This Week in Cyber 17th November 2022

New Data Wiping Campaign Discovered in Ukraine

Ukraine's Computer Emergency Response Team (CERT) have disclosed a new attack campaign thought to be Russian threat actors, that compromises victims VPN accounts and encrypts network resources. The attack is started via a phishing email that tricks the user into downloading an 'Advanced IP Scanner' that contains Vidar malware which is generally considered to be of Russian origin. Vidar is an updated version of the Arkei malware and is typically used to exfiltrate data and steal cryptocurrency from its victims. In this case, it can also steal Telegram session data which it used to access user accounts via VPN connection as they are not protected with 2-factor authentication (2FA). This then allowed unauthorised access to the corporate network. Ukrainian authorities are uncertain how long this has been going for, but they suspect is has been since Spring 2022. The goal of the threat actors is not to leak data or hold companies to ransom but attempt to destroy the victim environments.

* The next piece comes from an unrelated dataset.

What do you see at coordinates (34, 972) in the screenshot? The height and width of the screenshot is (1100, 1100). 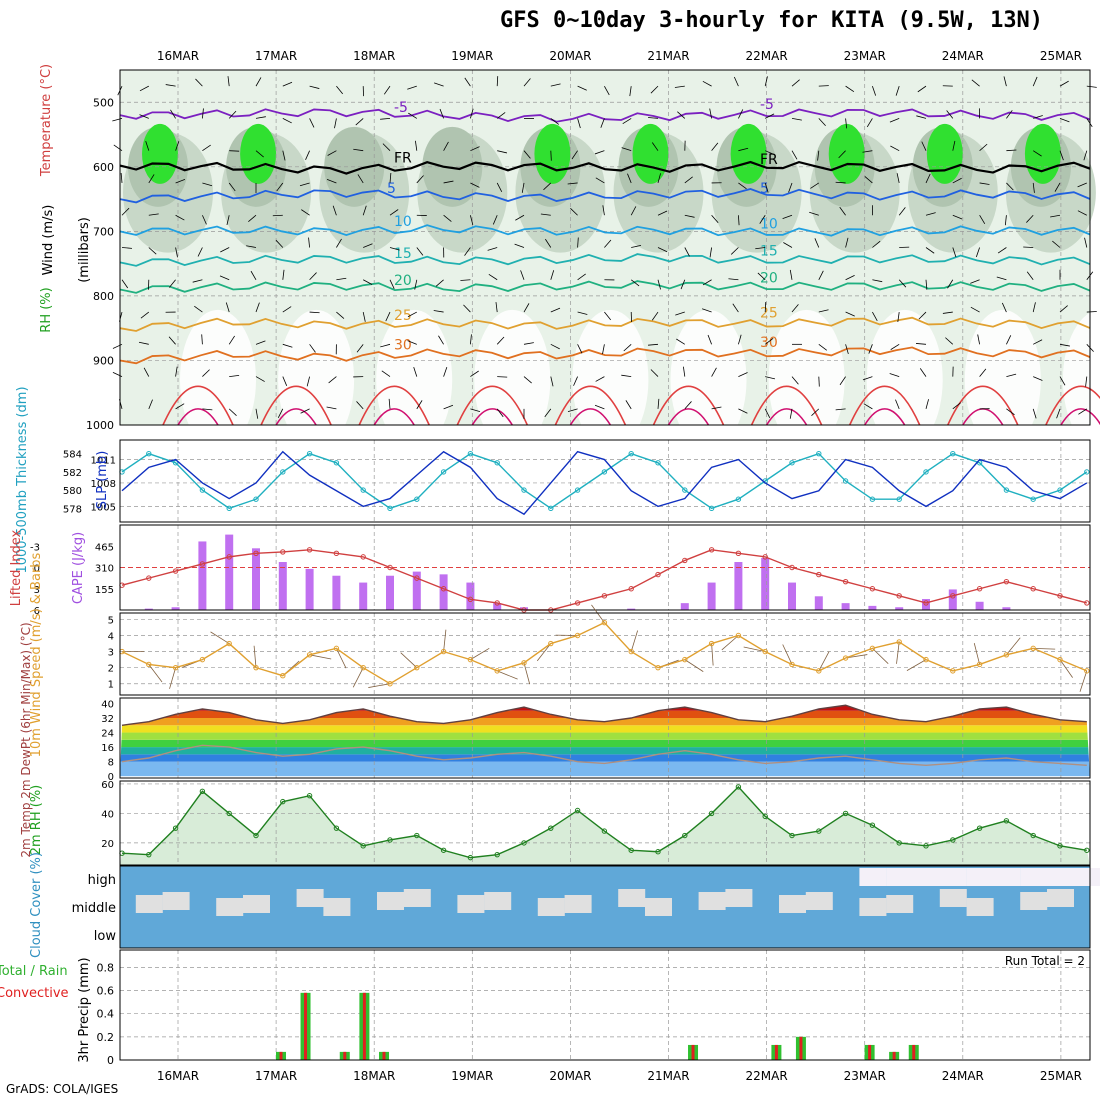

Oxeye Research Team Discover Critical Remote Code Execution Flaw in Spotify Backstage

A critical sandbox escape vulnerability within the hugely popular vm2, has been discovered in Spotify's open-source, Cloud Native Computing Foundation (CNCF) project, Backstage. This critical vulnerability, with a CVSS score of 9.8, allows for a VM escape attack to be exploited, in many cases without authentication. Taking advantage of the 'Sandbreak' exploit that came to light recently (CVE-2022-36067), this would allow threat actors to leave the virtual environment containing the instance of the Backstage software, and remotely execute code on the victim system itself. Oxeye have reported this via Spotify's bug bounty program, in which the Backstage team replied by rapidly releasing version 1.5.1 to mitigate it. The vulnerability occurred in the software templates tool which is used to create components within Backstage and Oxeye were able to identify more than 500 publicly exposed instances, which could all be at risk. It’s very important to update Backstage to at least 1.5.1 as soon as possible, to avoid the threat.

Hundreds Of Amazon RDS Instances Have Been Found Leaking Users’ Personal Data

‘Mitiga’, a cloud incident response company, have found hundreds of Relationable Database Service (RDS) instances are exposing personal data. Some of the personal information included are names, email addresses, phone numbers, dates of birth and company logins. The vulnerability is due to public RDS snapshots which can be accessed by any AWS user which makes this vulnerability extremely simple to exploit. Amazon have warned in the documentation not to expose any personal information with their public RDS snapshot feature however many instances have overlooked this caution and unknowingly exposed personal data. This data can be sold or used to start an attack with company logins which can bypass many security features that the organisation has implemented.  

Google Fined $391 Million For Secretly Tracking Users’ Location

In 2018 a report was released from the Associated Press which revealed Google were continuing to track users’ locations after the user believed they had turned off tracking. This was prevalent on both Android and IOS, meaning that most smartphone users were being geo-tracked without their knowledge. Google benefits from users’ location because it can be an incredibly valuable data point to sell to advertisers. This is because it shows patterns and routines which advertisers can exploit. Google have responded and claim to implement more changes to make it more transparent which data points they will record and which ones users can opt out of. However, Google have multiple other geo-tracking cases coming up in other states such as Washington DC, Indiana and Texas which could all produce a similar amount in fines.